Allerdings werden sie am Wochenende und an den Feiertagen einen Richter
für die Vorführung beim nächsten Amtsgericht gemäß
§
115a Abs. 1 StPO bereitstellen müssen.
Auf die Ermittlungsgerichte mit dem künftigen Zuschnitt kommen
zusätzliche Aufgaben zu, die im Wesentlichen die Menge ihrer Fallzahlen
betreffen.
Der vom Gesetzentwurf erwarteten Spezialisierung und Qualifizierung der
Ermittlungsgerichte ist grundsätzlich zuzustimmen. Im Einzelfall mag der
am Ort der Ermittlunghandlung ansässige Richter ein besseres
Detailwissen über die Verkehrssituationen (z.B. wegen der vorläufigen
Entziehung der Fahrerlaubnis,
§
111a StPO) oder die gerichtsbekannten Personen und ihre Beziehungen
zueinander haben.

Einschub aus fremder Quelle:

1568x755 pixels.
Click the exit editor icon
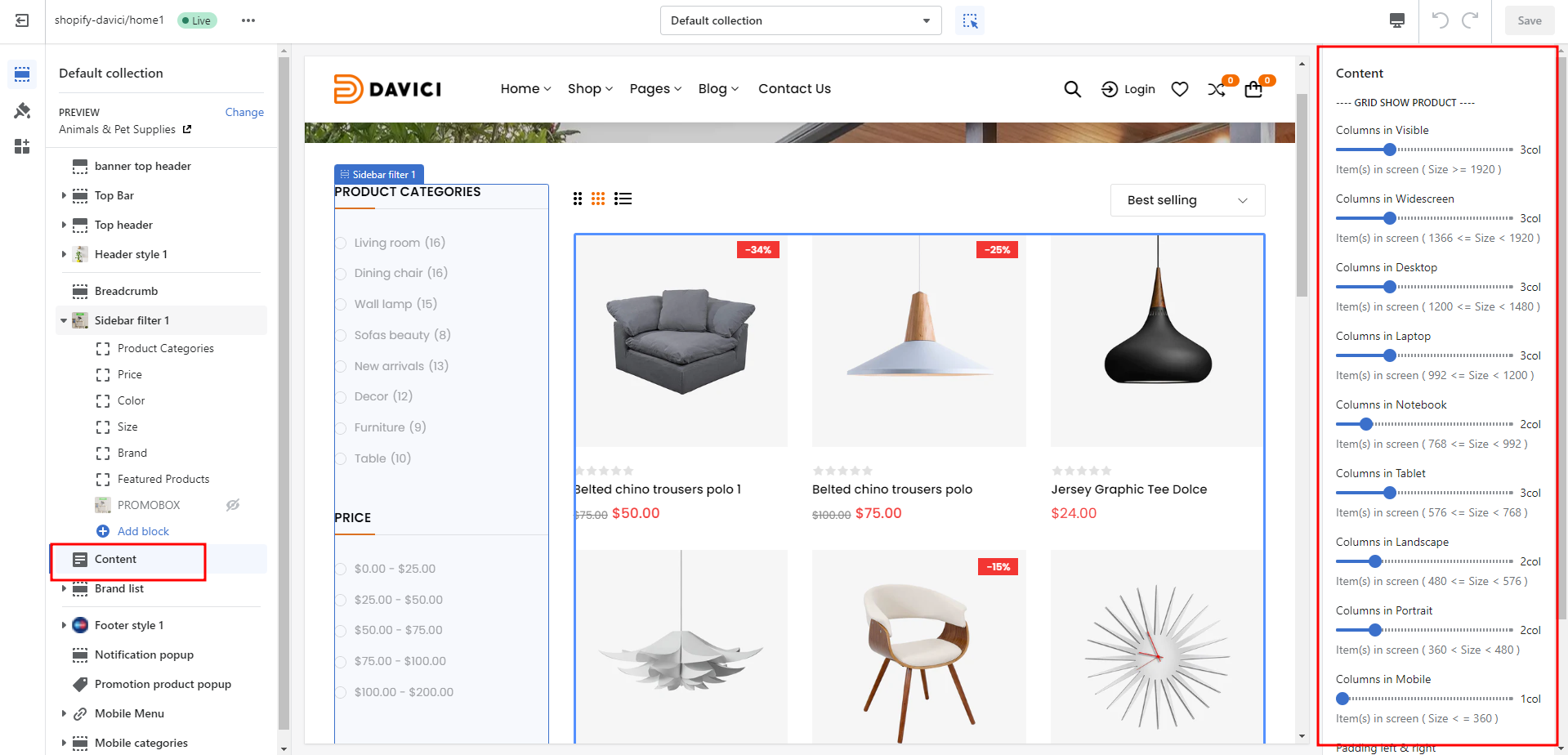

Der einzige Nachteil der Neuregelung ist der, dass
wegen der auswärtigen Strafrichter keine Kenntnisse aus den
Entscheidungen über Ermittlungshandlungen und ihren Hintergründen
bestehen werden.
Der Gesetzentwurf mahnt erneut die Einrichtung eines gerichtlichen
Bereitschaftsdienstes an. Die insoweit noch immer bestehenden Defizite (Erreichbarkeit
eines Richters während der gesetzlich bestimmten Tageszeit,
§
104 Abs. 3 StPO) werden nach den jetzt geänderten
Zuständigkeitsregeln alsbald abgestellt werden müssen.